◆ **Stored data**
***
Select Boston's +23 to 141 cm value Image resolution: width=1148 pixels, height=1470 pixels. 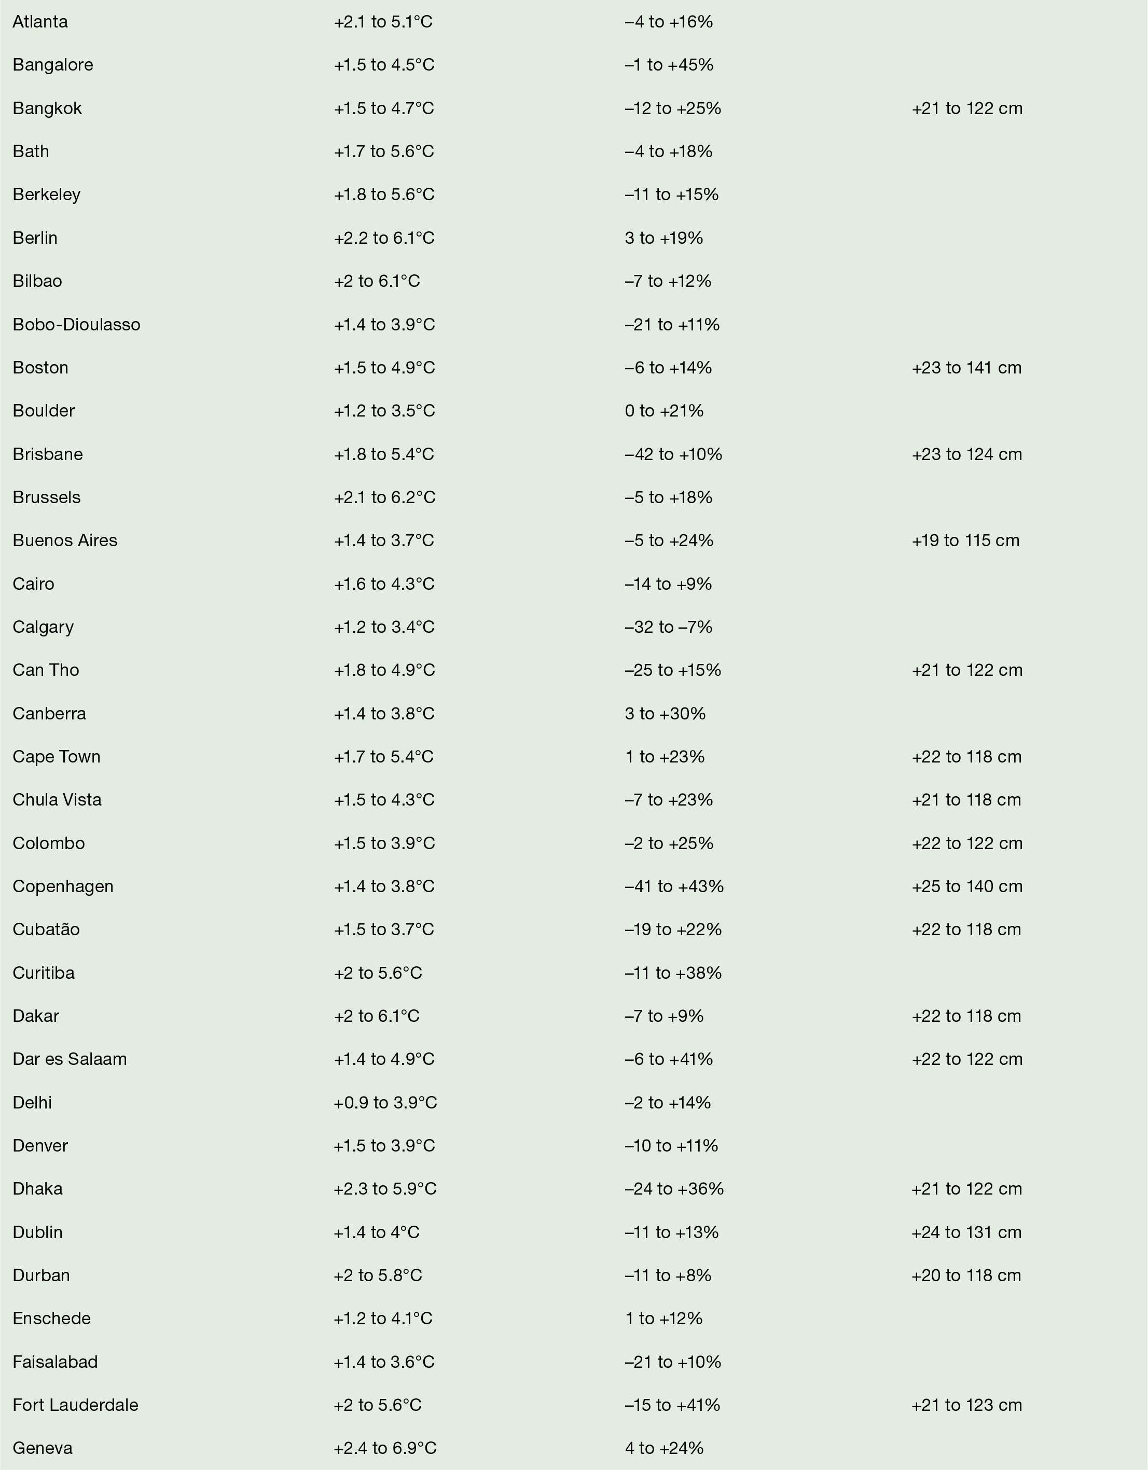(x=966, y=368)
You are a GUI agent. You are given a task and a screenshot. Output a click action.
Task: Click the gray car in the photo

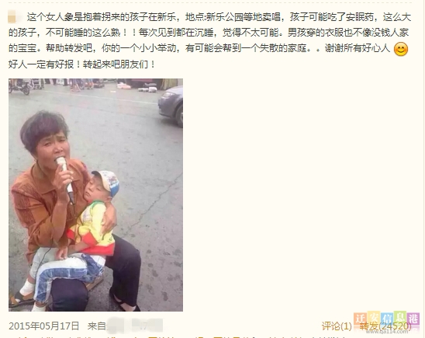(x=171, y=106)
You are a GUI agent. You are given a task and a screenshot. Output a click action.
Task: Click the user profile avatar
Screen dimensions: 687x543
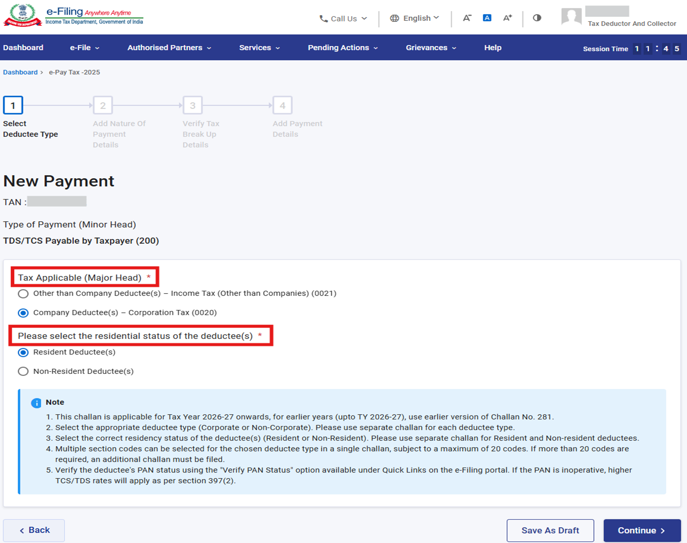pos(571,17)
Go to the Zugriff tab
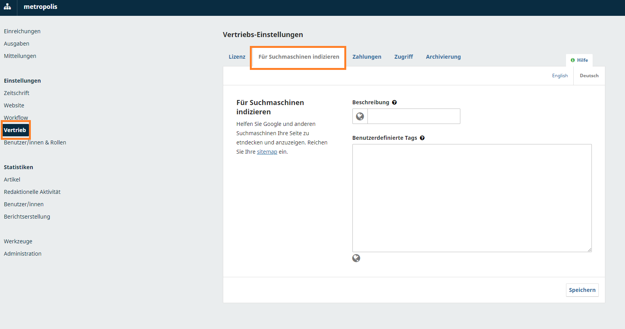Viewport: 625px width, 329px height. (403, 57)
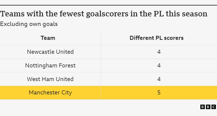The width and height of the screenshot is (217, 116).
Task: Click the C block of BBC logo
Action: point(214,107)
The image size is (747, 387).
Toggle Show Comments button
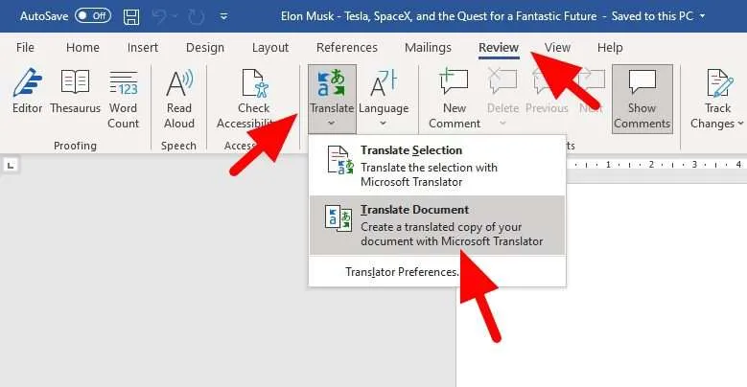642,99
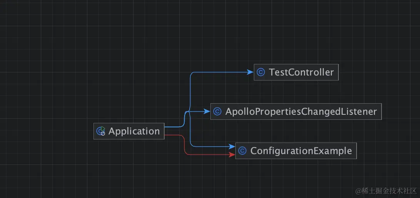
Task: Select the TestController node label
Action: [301, 72]
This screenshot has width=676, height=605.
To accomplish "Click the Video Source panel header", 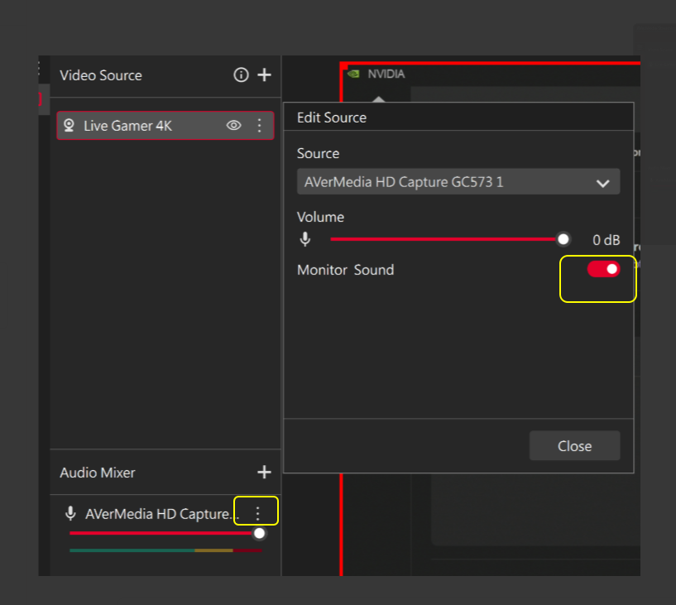I will point(101,75).
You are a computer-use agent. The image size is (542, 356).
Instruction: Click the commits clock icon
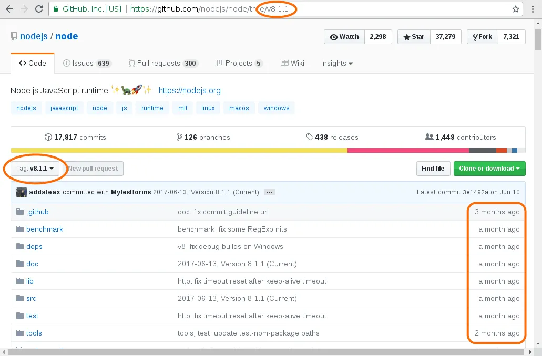48,137
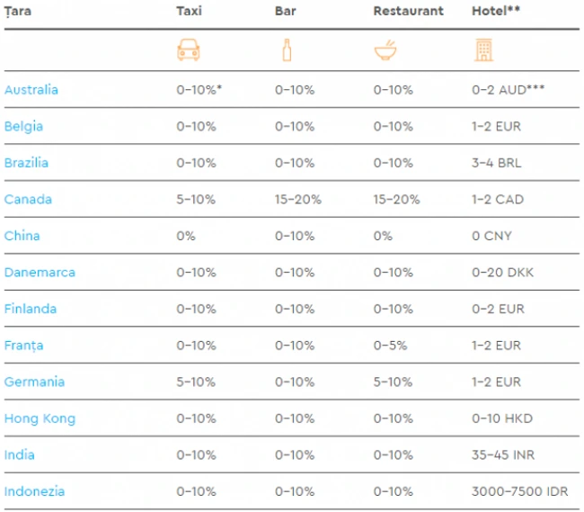Select the Indonezia link

[x=34, y=491]
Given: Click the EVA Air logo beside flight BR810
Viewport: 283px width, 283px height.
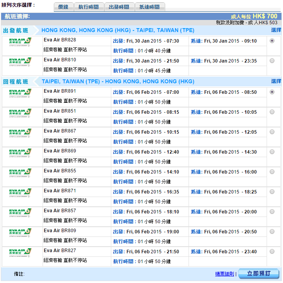Looking at the screenshot, I should pos(20,62).
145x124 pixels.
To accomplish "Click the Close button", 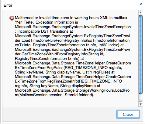I will point(128,114).
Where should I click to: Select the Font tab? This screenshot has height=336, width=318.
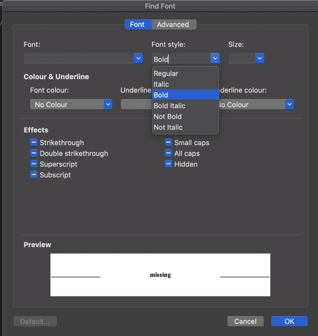pyautogui.click(x=138, y=25)
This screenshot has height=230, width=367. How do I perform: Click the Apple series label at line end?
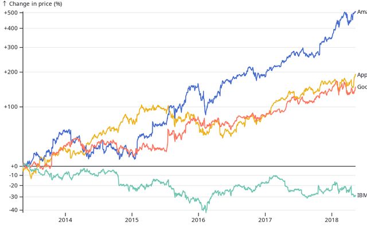pos(362,75)
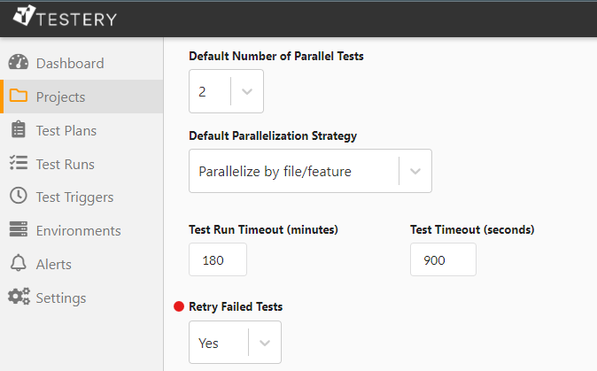Navigate to Test Runs page
The width and height of the screenshot is (597, 371).
click(x=66, y=164)
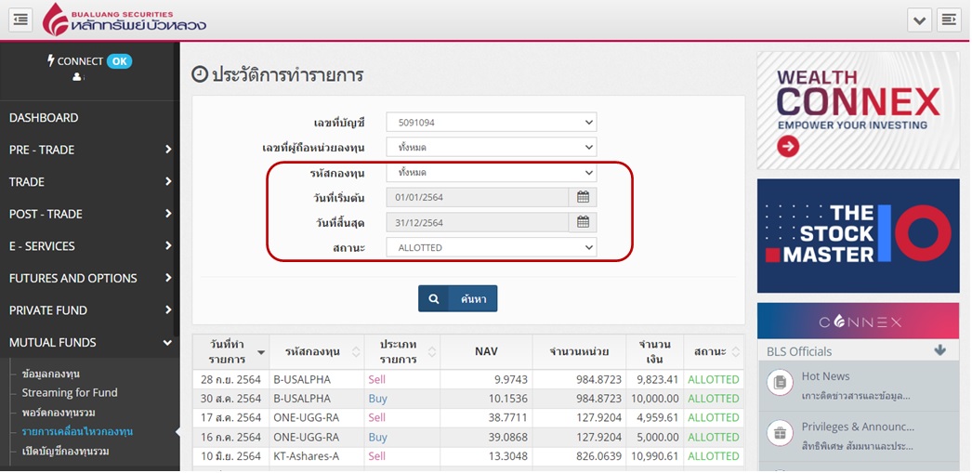Open the fund code dropdown
972x473 pixels.
491,173
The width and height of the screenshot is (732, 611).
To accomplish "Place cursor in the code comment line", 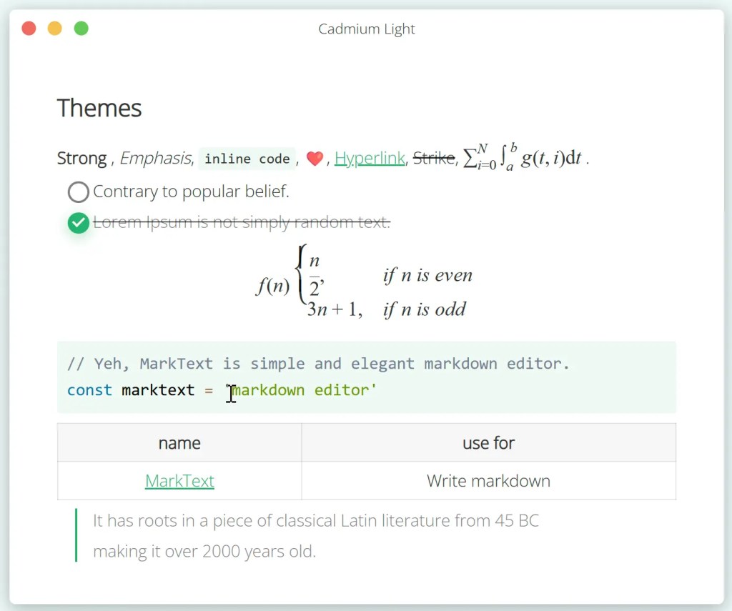I will point(318,364).
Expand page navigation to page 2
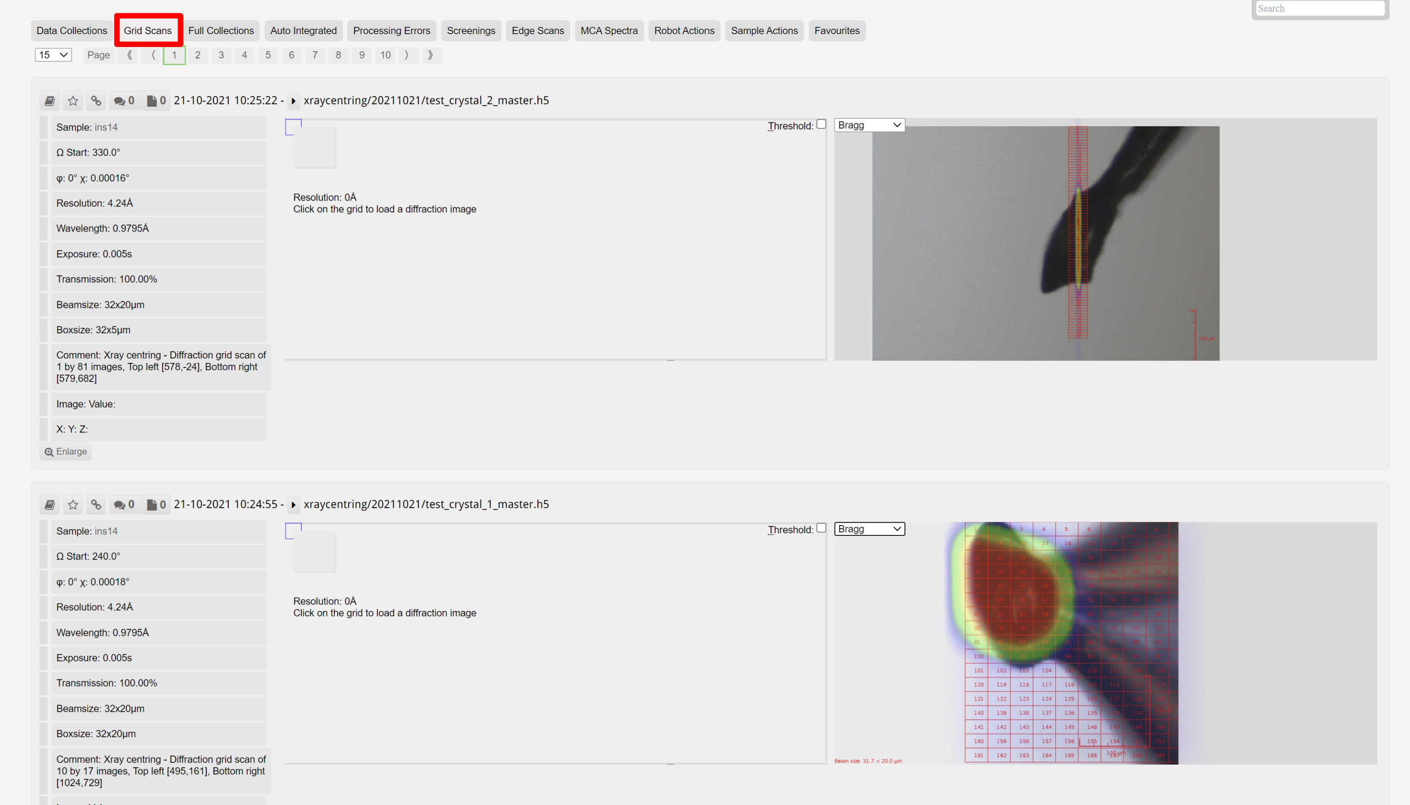The width and height of the screenshot is (1410, 805). coord(197,54)
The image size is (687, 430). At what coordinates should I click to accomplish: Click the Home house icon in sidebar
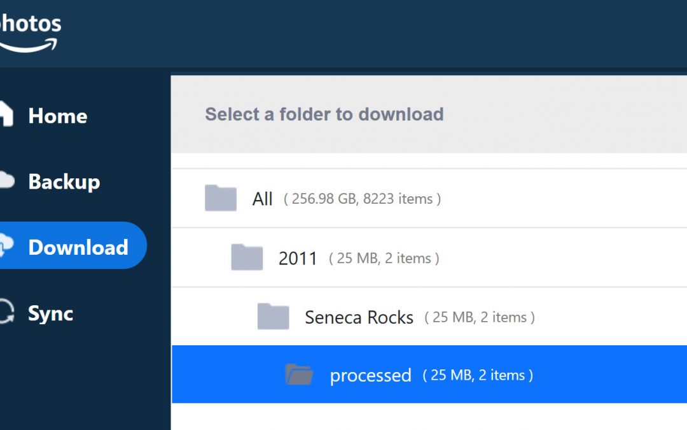[x=5, y=115]
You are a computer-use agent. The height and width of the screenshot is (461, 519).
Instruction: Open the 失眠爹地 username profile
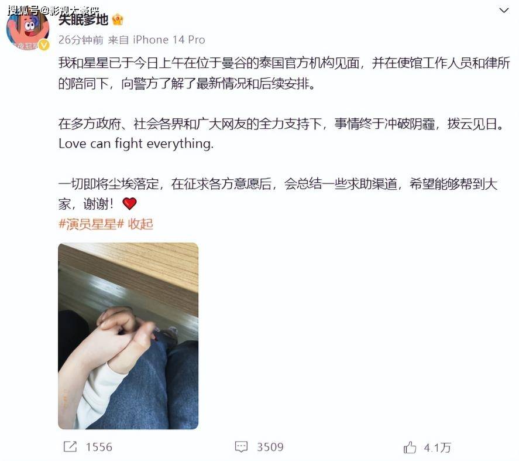84,20
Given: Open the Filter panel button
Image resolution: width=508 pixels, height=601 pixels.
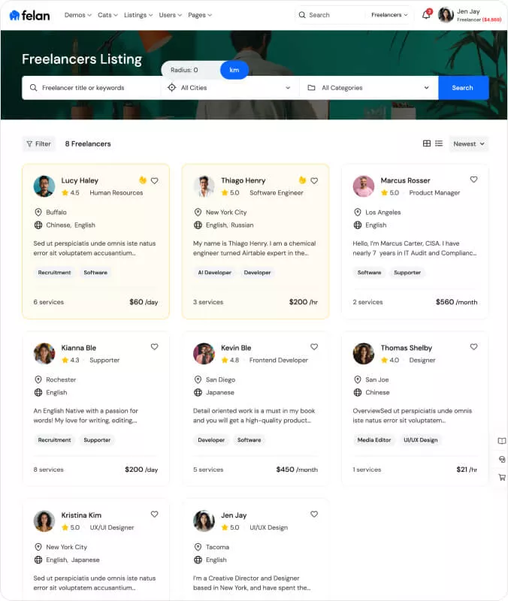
***
◆ **YOUR ASSIGNMENT**
Look through the records for the string "computer". Copy every line that has it.

◆ **EXERCISE RESPONSE**
You are a computer-use agent. The image size is (542, 356).
You are a computer-use agent. The height and width of the screenshot is (461, 519).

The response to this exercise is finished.